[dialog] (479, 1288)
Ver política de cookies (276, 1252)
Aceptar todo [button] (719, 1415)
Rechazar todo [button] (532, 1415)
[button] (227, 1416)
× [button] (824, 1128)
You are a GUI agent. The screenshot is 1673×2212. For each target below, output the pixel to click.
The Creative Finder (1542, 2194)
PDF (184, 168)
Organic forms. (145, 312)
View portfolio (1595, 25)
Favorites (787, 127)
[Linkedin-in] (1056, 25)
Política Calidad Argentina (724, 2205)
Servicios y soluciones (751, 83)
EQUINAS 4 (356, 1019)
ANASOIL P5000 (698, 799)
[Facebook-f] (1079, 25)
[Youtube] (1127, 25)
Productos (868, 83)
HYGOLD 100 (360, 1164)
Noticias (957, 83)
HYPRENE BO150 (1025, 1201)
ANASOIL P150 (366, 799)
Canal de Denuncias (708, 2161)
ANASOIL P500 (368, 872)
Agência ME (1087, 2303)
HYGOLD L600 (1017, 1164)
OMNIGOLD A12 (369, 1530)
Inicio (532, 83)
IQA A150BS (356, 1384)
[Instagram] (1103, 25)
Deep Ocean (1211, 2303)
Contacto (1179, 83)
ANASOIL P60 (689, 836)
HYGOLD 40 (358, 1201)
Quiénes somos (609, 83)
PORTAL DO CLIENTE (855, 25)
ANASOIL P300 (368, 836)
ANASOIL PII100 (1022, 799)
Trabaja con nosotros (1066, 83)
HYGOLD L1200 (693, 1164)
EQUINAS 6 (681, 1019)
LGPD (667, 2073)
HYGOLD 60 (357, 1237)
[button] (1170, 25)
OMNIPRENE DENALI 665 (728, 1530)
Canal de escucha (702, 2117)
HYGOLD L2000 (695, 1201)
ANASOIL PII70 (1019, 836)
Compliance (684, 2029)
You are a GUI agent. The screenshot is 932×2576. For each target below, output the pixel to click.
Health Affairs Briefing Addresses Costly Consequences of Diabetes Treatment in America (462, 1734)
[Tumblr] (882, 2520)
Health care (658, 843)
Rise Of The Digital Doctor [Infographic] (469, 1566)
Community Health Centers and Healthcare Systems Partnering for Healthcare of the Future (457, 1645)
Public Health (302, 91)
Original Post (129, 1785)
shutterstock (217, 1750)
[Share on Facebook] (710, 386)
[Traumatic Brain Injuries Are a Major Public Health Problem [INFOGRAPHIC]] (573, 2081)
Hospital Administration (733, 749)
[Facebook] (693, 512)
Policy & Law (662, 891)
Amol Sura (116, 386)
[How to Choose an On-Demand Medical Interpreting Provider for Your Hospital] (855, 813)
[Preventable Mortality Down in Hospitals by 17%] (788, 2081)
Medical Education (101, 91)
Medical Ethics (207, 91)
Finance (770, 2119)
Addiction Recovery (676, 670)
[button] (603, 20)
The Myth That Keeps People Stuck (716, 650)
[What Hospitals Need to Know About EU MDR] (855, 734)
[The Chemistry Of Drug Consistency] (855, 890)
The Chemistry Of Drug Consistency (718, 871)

..............................

■ EXERCISE DIRECTIONS ■
Exactly reproduce the line containing "Canal de Denuncias (708, 2161)" and all lines after it in the material, stopping only at the end.

■ TASK RESPONSE ■
Canal de Denuncias (708, 2161)
ANASOIL P500 (368, 872)
Agência ME (1087, 2303)
HYGOLD L600 (1017, 1164)
OMNIGOLD A12 (369, 1530)
Inicio (532, 83)
IQA A150BS (356, 1384)
[Instagram] (1103, 25)
Deep Ocean (1211, 2303)
Contacto (1179, 83)
ANASOIL P60 (689, 836)
HYGOLD 40 (358, 1201)
Quiénes somos (609, 83)
PORTAL DO CLIENTE (855, 25)
ANASOIL P300 (368, 836)
ANASOIL PII100 (1022, 799)
Trabaja con nosotros (1066, 83)
HYGOLD L1200 (693, 1164)
EQUINAS 6 (681, 1019)
LGPD (667, 2073)
HYGOLD 60 (357, 1237)
[button] (1170, 25)
OMNIPRENE DENALI 665 (728, 1530)
Canal de escucha (702, 2117)
HYGOLD L2000 (695, 1201)
ANASOIL PII70 (1019, 836)
Compliance (684, 2029)
You are a GUI agent. The screenshot is 932×2576. For each target below, output the pixel to click.
Health Affairs Briefing Addresses Costly Consequences of Diabetes Treatment in America (462, 1734)
[Tumblr] (882, 2520)
Health care (658, 843)
Rise Of The Digital Doctor [Infographic] (469, 1566)
Community Health Centers and Healthcare Systems Partnering for Healthcare of the Future (457, 1645)
Public Health (302, 91)
Original Post (129, 1785)
shutterstock (217, 1750)
[Share on Facebook] (710, 386)
[Traumatic Brain Injuries Are a Major Public Health Problem [INFOGRAPHIC]] (573, 2081)
Hospital Administration (733, 749)
[Facebook] (693, 512)
Policy & Law (662, 891)
Amol Sura (116, 386)
[How to Choose an On-Demand Medical Interpreting Provider for Your Hospital] (855, 813)
[Preventable Mortality Down in Hospitals by 17%] (788, 2081)
Medical Education (101, 91)
Medical Ethics (207, 91)
Finance (770, 2119)
Addiction Recovery (676, 670)
[button] (603, 20)
The Myth That Keeps People Stuck (716, 650)
[What Hospitals Need to Know About EU MDR] (855, 734)
[The Chemistry Of Drug Consistency] (855, 890)
The Chemistry Of Drug Consistency (718, 871)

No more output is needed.